Task prompt: The records are to be copied from the line that contains "847x485 pixels." through their last line, word for word, with every picture left out.

[Source information — start]

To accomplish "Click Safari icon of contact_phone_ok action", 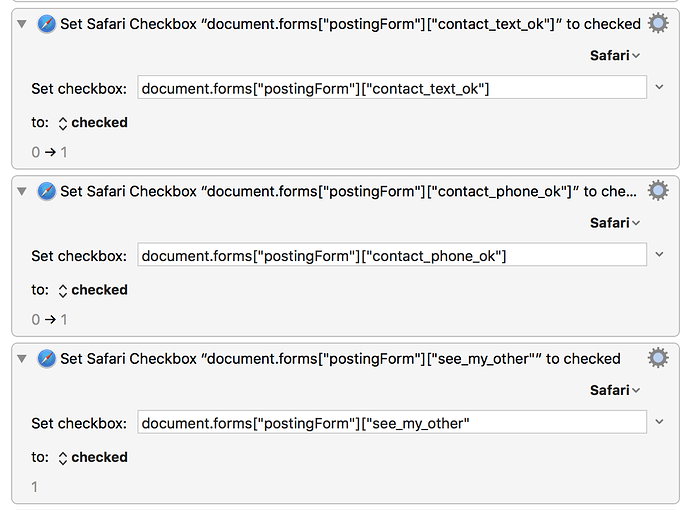I will (x=46, y=191).
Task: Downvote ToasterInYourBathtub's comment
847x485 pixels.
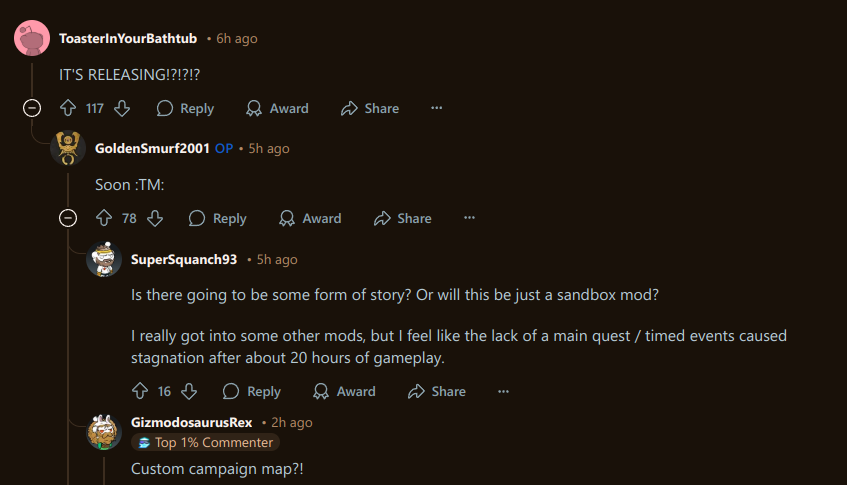Action: 122,108
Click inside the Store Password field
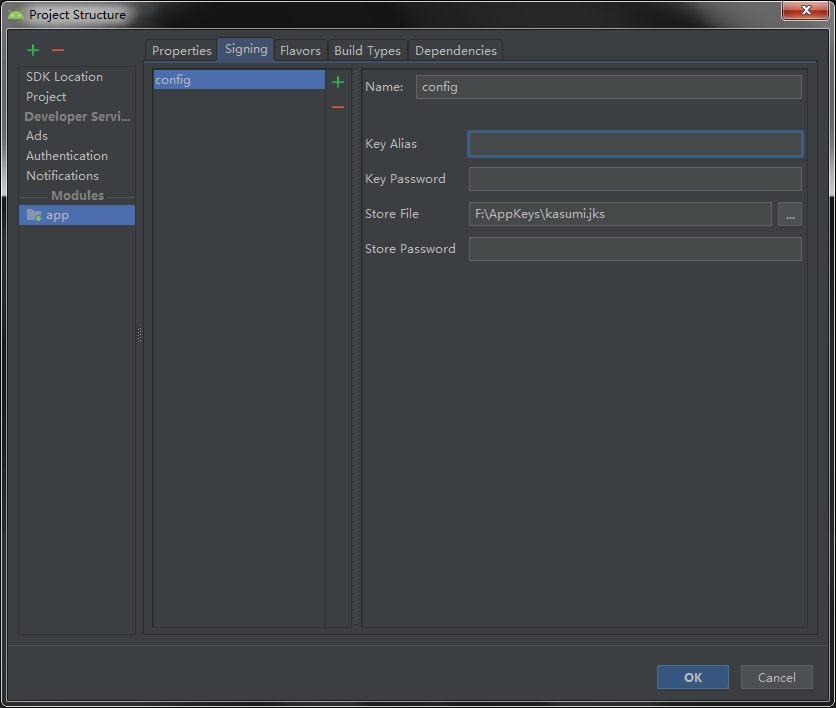This screenshot has width=836, height=708. tap(635, 248)
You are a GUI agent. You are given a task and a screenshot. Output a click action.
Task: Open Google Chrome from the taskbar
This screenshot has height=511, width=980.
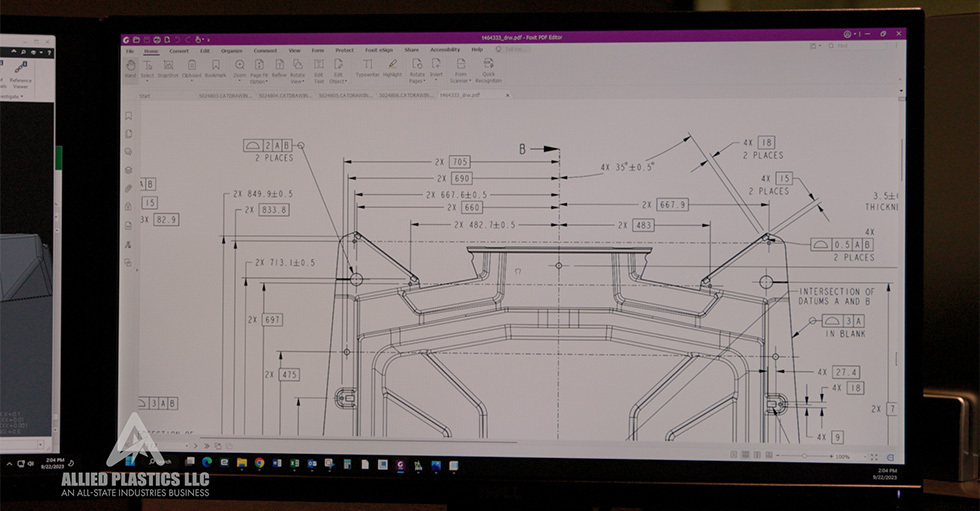tap(259, 464)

[Source information — finish]

Answer box:
847x485 pixels.
Action: 122,108
Click inside the Store Password field
This screenshot has width=836, height=708. tap(635, 248)
You are a GUI agent. You are given a task and a screenshot. Output a click action.
Task: Open Google Chrome from the taskbar
This screenshot has height=511, width=980.
tap(259, 464)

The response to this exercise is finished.